Directions for this task:
Copy each of the entries below word for word, without changing any line.

Material:

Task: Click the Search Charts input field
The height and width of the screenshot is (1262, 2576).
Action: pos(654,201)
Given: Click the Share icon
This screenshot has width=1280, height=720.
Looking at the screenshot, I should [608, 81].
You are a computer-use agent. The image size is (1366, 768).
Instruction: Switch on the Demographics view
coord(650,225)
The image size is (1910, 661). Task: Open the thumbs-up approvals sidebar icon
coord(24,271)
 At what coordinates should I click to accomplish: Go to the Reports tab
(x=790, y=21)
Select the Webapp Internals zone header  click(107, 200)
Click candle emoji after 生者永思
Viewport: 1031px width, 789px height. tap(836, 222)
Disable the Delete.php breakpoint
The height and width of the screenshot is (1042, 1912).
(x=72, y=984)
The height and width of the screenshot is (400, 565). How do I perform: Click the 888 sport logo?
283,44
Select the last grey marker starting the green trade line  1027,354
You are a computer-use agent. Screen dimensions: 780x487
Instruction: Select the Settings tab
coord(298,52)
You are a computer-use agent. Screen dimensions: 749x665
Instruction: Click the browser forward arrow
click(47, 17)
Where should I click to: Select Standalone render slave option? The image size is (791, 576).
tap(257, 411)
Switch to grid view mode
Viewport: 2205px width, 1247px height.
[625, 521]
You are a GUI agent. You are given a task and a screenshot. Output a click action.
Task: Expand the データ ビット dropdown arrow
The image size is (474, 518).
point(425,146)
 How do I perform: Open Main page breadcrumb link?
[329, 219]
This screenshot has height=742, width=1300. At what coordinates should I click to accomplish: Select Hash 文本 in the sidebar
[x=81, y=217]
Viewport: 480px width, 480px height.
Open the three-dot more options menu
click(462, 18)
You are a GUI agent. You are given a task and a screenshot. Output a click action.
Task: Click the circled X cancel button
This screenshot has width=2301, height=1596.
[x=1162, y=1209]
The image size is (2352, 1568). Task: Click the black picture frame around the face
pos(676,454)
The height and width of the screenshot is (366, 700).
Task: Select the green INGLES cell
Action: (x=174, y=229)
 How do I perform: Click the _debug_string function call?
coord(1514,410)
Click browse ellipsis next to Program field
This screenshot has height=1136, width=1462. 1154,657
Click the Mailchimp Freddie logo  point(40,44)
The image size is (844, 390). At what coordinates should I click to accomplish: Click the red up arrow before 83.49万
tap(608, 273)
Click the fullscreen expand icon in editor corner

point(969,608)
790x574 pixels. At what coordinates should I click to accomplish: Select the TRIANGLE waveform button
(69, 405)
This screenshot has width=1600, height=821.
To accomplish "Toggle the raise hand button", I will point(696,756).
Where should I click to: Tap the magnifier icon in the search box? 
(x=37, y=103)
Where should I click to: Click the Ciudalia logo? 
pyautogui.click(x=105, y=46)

Answer:
Task: Click the Search Charts input field
The height and width of the screenshot is (1262, 2576).
Action: pos(654,201)
Given: Click the Share icon
This screenshot has width=1280, height=720.
Looking at the screenshot, I should [608, 81].
You are a computer-use agent. The image size is (1366, 768).
Instruction: Switch on the Demographics view
coord(650,225)
The image size is (1910, 661). Task: Open the thumbs-up approvals sidebar icon
coord(24,271)
 At what coordinates should I click to accomplish: Go to the Reports tab
(x=790, y=21)
Select the Webapp Internals zone header  click(107, 200)
Click candle emoji after 生者永思
Viewport: 1031px width, 789px height. tap(836, 222)
Disable the Delete.php breakpoint
The height and width of the screenshot is (1042, 1912).
(x=72, y=984)
The height and width of the screenshot is (400, 565). How do I perform: Click the 888 sport logo?
283,44
Select the last grey marker starting the green trade line  1027,354
You are a computer-use agent. Screen dimensions: 780x487
Instruction: Select the Settings tab
coord(298,52)
You are a computer-use agent. Screen dimensions: 749x665
Instruction: Click the browser forward arrow
click(47, 17)
Where should I click to: Select Standalone render slave option? The image size is (791, 576).
tap(257, 411)
Switch to grid view mode
Viewport: 2205px width, 1247px height.
[625, 521]
You are a GUI agent. You are given a task and a screenshot. Output a click action.
Task: Expand the データ ビット dropdown arrow
The image size is (474, 518).
point(425,146)
 How do I perform: Open Main page breadcrumb link?
[329, 219]
This screenshot has height=742, width=1300. At what coordinates should I click to accomplish: Select Hash 文本 in the sidebar
[x=81, y=217]
Viewport: 480px width, 480px height.
Open the three-dot more options menu
click(462, 18)
You are a GUI agent. You are given a task and a screenshot. Output a click action.
Task: Click the circled X cancel button
This screenshot has width=2301, height=1596.
[x=1162, y=1209]
The image size is (2352, 1568). Task: Click the black picture frame around the face
pos(676,454)
The height and width of the screenshot is (366, 700).
Task: Select the green INGLES cell
Action: (x=174, y=229)
 How do I perform: Click the _debug_string function call?
coord(1514,410)
Click browse ellipsis next to Program field
This screenshot has height=1136, width=1462. 1154,657
Click the Mailchimp Freddie logo  point(40,44)
The image size is (844, 390). At what coordinates should I click to accomplish: Click the red up arrow before 83.49万
tap(608, 273)
Click the fullscreen expand icon in editor corner

point(969,608)
790x574 pixels. At what coordinates should I click to accomplish: Select the TRIANGLE waveform button
(69, 405)
This screenshot has width=1600, height=821.
To accomplish "Toggle the raise hand button", I will point(696,756).
Where should I click to: Tap the magnifier icon in the search box? 
(x=37, y=103)
Where should I click to: Click the Ciudalia logo? 
pyautogui.click(x=105, y=46)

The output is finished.